EXERCISE DESCRIPTION
I would like you to return all of the records exactly as they stand.
•••
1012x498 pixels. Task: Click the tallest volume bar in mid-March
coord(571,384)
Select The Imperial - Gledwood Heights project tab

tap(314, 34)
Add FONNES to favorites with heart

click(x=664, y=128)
•••
OUTPUT OF THE EXERCISE
1012x498 pixels. Task: Click the tallest volume bar in mid-March
coord(571,384)
Select The Imperial - Gledwood Heights project tab

tap(314, 34)
Add FONNES to favorites with heart

click(x=664, y=128)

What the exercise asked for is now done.